[Data extracted from a collection]
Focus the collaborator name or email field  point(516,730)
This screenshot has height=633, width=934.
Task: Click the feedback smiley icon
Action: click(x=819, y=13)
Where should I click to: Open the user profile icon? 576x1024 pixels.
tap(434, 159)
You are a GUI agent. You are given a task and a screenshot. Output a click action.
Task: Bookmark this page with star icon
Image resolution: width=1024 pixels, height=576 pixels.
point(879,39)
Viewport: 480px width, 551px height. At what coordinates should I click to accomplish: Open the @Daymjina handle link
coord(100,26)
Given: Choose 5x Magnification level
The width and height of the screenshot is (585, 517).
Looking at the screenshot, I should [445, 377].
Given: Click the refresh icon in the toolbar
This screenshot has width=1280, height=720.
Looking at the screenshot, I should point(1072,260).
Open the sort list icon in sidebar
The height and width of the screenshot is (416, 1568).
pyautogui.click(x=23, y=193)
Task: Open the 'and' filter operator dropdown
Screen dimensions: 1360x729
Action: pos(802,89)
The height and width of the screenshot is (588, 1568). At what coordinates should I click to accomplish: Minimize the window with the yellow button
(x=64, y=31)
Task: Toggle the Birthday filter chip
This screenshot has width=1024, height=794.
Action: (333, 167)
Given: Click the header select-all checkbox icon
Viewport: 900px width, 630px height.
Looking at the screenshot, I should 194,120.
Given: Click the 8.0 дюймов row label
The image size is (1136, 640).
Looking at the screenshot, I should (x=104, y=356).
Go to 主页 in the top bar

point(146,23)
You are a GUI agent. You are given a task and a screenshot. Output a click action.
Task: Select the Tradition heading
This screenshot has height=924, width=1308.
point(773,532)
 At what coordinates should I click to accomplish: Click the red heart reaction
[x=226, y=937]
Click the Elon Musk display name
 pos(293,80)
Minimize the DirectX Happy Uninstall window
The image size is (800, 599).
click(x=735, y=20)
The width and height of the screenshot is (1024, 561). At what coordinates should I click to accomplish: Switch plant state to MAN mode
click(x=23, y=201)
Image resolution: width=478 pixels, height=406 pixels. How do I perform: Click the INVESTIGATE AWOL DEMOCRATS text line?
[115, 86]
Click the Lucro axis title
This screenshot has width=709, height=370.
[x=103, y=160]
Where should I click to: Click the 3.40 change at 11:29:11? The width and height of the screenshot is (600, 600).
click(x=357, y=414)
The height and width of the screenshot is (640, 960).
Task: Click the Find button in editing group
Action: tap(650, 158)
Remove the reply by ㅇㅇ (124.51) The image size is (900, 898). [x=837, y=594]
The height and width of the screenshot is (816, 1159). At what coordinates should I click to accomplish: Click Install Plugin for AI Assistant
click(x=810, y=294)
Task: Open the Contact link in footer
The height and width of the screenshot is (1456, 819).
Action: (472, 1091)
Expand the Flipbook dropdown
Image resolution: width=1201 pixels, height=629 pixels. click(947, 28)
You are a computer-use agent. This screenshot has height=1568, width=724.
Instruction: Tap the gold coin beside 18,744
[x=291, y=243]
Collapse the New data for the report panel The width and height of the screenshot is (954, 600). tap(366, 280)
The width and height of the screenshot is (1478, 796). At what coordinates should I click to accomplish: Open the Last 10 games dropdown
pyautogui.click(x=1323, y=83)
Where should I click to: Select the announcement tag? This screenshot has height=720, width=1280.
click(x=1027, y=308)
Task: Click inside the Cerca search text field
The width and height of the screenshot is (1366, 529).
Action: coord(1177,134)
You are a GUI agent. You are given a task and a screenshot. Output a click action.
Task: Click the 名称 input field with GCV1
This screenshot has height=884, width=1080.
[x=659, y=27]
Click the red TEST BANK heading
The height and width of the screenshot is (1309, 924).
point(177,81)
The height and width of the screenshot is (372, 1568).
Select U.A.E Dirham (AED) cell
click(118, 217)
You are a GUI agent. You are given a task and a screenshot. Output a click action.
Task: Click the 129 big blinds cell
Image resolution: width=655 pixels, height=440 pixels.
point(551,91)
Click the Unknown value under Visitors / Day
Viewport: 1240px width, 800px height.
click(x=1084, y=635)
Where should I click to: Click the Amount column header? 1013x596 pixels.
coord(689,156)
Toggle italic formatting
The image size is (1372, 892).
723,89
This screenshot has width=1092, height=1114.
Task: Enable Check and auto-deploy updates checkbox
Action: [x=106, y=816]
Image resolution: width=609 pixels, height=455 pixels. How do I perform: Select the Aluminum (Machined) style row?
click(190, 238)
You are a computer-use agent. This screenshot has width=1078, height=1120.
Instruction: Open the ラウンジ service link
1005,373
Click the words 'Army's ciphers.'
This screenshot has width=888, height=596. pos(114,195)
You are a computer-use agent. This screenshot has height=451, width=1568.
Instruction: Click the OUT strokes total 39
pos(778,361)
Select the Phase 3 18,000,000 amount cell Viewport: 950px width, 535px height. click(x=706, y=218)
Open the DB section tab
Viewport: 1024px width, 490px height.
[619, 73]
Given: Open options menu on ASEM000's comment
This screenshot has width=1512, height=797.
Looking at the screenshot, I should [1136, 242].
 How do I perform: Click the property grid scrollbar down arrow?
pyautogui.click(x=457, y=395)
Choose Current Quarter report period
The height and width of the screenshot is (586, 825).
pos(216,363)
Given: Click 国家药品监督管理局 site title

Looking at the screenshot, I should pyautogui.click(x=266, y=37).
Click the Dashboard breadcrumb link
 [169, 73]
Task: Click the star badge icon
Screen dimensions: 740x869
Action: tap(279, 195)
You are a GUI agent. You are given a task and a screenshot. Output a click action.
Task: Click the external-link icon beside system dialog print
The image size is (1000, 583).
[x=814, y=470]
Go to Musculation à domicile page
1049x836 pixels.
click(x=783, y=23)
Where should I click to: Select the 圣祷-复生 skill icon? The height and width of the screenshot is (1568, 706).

▶ Problem details:
Every line above in which the word "computer" occurs is to be copied.

▶ Response to the task:
You are a computer-use agent. This screenshot has height=1568, width=724.
You are a computer-use agent. This screenshot has width=1078, height=1120.
You are a computer-use agent. This screenshot has height=451, width=1568.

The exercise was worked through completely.